Exercise material START

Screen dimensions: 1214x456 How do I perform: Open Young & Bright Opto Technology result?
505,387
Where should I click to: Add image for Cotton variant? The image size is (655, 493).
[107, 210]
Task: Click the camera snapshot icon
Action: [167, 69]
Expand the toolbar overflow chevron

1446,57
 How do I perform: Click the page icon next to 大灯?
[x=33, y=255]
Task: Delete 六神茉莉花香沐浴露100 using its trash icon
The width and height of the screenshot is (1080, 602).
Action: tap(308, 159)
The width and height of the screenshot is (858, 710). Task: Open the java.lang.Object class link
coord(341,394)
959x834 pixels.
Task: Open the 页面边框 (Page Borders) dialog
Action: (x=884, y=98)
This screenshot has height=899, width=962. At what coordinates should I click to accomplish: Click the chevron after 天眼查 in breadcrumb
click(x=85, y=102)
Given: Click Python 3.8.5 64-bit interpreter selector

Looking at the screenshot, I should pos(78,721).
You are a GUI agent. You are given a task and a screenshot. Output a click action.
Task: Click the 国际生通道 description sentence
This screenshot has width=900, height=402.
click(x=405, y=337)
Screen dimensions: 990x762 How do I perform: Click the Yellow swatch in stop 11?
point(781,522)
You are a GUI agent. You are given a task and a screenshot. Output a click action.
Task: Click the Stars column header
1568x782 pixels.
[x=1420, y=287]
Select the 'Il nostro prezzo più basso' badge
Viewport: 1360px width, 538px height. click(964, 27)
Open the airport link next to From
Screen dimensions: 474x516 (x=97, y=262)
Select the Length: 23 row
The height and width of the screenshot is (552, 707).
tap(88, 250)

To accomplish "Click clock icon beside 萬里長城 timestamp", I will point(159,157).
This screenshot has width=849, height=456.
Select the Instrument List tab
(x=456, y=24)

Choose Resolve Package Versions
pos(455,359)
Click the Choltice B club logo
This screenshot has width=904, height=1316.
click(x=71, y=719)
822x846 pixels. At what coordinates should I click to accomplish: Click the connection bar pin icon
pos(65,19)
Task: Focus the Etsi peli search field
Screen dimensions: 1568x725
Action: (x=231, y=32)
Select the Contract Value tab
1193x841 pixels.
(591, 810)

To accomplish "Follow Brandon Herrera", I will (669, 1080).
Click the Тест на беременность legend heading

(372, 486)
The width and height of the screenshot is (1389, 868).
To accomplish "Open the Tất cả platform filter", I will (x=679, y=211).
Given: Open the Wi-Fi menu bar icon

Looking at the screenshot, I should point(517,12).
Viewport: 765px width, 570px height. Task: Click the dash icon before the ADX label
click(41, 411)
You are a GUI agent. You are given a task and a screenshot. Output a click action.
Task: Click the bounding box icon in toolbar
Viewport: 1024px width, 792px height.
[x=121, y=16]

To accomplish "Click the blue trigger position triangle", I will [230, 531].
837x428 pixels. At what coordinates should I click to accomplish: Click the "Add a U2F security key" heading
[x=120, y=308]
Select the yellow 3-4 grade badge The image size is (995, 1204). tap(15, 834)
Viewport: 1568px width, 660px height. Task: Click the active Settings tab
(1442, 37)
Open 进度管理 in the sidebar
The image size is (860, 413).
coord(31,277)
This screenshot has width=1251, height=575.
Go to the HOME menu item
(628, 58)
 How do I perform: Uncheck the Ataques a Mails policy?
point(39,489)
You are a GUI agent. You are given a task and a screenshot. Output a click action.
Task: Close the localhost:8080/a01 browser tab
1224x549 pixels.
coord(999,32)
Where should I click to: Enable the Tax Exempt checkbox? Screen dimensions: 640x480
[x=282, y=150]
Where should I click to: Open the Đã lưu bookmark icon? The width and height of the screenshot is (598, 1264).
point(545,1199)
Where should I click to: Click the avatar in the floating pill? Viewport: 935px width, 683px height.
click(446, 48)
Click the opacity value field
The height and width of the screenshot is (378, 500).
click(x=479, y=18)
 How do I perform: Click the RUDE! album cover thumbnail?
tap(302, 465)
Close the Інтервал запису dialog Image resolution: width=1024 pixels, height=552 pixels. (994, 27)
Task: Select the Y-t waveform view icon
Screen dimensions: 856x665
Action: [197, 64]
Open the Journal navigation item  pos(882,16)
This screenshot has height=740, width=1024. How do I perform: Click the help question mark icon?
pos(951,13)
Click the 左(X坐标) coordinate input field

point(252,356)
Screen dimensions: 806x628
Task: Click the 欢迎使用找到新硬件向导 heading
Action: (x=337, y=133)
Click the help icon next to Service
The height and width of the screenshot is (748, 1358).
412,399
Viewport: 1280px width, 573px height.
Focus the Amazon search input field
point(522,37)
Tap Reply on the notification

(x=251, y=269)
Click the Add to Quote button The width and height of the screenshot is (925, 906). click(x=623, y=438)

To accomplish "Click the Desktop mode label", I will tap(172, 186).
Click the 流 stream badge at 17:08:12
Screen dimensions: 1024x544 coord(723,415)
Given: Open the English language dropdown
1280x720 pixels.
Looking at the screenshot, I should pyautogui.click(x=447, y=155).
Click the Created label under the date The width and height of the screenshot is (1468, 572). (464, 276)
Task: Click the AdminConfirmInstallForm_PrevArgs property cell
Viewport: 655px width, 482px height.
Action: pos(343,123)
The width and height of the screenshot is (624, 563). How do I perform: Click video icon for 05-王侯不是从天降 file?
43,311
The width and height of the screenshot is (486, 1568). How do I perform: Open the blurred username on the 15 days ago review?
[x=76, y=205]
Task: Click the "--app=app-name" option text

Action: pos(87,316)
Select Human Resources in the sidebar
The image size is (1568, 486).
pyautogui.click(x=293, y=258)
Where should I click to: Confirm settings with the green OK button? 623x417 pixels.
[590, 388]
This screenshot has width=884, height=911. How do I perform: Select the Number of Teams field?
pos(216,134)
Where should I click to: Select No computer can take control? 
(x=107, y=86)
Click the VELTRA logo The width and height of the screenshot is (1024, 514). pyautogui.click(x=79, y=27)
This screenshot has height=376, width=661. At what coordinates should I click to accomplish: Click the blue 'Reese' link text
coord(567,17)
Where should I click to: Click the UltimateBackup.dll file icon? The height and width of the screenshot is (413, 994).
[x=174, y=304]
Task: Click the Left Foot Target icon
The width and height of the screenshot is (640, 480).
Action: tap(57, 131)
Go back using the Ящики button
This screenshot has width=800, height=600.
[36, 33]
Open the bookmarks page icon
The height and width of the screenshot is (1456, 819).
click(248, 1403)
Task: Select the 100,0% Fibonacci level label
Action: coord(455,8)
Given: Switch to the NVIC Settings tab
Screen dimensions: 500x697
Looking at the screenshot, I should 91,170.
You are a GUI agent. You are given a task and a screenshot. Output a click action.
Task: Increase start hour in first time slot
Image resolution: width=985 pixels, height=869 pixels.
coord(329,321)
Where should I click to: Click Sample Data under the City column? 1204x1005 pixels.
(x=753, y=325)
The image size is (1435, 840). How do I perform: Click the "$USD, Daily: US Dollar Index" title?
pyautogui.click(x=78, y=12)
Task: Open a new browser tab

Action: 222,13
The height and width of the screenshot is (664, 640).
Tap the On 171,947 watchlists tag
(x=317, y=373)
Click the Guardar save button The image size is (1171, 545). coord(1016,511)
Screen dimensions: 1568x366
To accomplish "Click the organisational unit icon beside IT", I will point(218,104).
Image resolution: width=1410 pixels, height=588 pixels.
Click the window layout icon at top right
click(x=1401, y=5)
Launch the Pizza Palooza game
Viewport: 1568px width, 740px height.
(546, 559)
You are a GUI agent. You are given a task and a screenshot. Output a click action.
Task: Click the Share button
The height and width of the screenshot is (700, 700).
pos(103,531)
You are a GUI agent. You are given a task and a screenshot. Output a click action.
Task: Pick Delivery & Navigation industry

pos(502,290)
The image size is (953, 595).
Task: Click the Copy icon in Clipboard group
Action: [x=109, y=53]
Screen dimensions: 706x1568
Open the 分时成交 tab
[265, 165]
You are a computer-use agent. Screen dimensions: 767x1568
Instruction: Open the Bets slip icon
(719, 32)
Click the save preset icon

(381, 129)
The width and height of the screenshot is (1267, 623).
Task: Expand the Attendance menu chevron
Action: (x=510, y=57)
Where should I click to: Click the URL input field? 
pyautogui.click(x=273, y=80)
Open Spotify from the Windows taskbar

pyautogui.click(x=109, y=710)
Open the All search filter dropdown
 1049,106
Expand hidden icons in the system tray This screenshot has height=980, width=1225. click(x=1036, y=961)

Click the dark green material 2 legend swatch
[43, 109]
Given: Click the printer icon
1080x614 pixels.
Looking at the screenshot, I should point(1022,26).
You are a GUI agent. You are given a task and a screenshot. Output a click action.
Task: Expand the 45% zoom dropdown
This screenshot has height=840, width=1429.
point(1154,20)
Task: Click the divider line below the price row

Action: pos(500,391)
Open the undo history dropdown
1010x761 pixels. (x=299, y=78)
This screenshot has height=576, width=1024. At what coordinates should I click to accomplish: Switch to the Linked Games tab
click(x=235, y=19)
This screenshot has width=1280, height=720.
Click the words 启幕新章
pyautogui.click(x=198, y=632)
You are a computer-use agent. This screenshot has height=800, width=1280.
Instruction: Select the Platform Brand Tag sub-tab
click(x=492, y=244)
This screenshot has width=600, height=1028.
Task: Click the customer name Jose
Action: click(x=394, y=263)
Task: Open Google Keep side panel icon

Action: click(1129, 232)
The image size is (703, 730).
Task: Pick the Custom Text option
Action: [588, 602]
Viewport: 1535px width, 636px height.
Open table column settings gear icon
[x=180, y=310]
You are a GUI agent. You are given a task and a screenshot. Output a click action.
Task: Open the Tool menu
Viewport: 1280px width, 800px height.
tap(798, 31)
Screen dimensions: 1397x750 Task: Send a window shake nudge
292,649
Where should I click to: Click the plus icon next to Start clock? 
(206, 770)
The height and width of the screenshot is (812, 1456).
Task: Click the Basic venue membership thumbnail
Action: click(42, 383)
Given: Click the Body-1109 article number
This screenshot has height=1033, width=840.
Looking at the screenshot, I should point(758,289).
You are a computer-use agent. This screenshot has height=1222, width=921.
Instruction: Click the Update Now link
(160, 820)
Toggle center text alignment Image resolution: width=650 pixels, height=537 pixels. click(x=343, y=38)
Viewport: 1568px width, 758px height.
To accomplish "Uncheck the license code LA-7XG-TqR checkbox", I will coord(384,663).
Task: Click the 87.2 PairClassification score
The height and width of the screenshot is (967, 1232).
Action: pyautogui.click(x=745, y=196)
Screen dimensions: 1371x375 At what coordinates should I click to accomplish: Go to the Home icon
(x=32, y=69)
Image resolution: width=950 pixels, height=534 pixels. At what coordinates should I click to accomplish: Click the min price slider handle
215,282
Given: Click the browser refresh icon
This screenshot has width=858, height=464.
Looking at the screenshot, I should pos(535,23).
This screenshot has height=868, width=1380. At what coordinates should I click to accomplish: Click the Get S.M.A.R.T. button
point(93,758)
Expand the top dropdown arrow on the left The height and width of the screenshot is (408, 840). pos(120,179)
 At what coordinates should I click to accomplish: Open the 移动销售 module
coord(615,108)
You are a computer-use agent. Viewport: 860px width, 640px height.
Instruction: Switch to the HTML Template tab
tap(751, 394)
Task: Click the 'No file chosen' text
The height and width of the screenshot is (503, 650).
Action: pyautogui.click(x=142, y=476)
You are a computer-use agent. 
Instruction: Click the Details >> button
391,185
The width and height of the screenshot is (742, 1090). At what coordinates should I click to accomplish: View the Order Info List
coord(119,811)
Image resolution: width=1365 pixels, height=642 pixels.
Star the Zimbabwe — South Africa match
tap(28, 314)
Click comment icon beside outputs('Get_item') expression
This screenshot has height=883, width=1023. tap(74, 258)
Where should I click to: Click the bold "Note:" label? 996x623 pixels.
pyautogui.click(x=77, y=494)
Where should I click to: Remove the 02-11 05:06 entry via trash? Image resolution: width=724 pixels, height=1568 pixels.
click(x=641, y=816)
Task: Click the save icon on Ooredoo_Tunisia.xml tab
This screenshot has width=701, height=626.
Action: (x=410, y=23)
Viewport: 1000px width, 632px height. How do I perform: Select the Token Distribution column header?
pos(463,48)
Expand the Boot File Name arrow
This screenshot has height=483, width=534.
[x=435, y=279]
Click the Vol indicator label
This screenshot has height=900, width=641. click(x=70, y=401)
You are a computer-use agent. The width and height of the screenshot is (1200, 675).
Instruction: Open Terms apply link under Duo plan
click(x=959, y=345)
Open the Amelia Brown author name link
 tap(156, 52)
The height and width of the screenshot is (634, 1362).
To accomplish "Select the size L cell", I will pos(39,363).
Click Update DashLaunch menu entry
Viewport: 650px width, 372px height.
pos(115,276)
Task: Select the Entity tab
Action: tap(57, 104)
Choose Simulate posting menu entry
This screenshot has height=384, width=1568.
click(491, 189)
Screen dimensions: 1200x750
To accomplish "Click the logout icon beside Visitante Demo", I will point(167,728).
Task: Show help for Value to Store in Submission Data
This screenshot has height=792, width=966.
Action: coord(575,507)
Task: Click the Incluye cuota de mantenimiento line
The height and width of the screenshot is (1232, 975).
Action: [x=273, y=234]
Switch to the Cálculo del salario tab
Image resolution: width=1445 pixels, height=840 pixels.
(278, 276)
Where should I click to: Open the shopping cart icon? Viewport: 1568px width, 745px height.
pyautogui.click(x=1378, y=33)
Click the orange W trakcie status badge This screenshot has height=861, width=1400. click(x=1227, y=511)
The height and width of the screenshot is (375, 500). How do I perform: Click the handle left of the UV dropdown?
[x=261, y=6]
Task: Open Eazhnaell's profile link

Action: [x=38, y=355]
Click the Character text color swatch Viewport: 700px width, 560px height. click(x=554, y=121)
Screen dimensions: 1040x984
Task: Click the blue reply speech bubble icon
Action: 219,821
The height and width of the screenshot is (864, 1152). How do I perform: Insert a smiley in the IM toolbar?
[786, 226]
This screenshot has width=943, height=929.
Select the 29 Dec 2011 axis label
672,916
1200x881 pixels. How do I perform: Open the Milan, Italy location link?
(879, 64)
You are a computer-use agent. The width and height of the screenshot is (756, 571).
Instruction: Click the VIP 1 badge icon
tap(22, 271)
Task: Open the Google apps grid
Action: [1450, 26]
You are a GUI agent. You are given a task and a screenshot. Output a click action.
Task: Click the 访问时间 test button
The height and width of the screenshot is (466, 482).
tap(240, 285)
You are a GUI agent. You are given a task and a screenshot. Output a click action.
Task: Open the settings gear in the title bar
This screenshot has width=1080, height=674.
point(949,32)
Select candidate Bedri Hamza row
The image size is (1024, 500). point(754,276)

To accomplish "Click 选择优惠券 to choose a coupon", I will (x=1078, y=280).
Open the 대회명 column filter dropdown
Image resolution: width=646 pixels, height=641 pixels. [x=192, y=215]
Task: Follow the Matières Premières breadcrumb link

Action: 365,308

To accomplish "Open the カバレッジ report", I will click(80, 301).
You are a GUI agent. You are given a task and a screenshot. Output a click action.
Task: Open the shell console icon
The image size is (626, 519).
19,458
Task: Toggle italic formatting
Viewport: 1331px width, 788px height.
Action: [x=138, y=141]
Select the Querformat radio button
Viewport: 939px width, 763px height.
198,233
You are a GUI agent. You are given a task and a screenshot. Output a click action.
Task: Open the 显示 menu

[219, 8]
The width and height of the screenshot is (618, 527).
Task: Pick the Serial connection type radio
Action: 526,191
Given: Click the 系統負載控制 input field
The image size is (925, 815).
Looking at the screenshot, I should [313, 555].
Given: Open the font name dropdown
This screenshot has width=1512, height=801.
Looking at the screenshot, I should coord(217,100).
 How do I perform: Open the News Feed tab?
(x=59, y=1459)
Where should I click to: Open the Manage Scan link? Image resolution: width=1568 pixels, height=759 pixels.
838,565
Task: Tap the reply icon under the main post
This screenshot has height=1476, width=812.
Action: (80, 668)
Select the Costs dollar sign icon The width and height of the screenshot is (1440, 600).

Exercise material END

▸ **Assignment**:
Find the lines above that contain the word "arrow" and collect them.

▸ **Expected output**:
Expand the top dropdown arrow on the left The height and width of the screenshot is (408, 840). pos(120,179)
Expand the Boot File Name arrow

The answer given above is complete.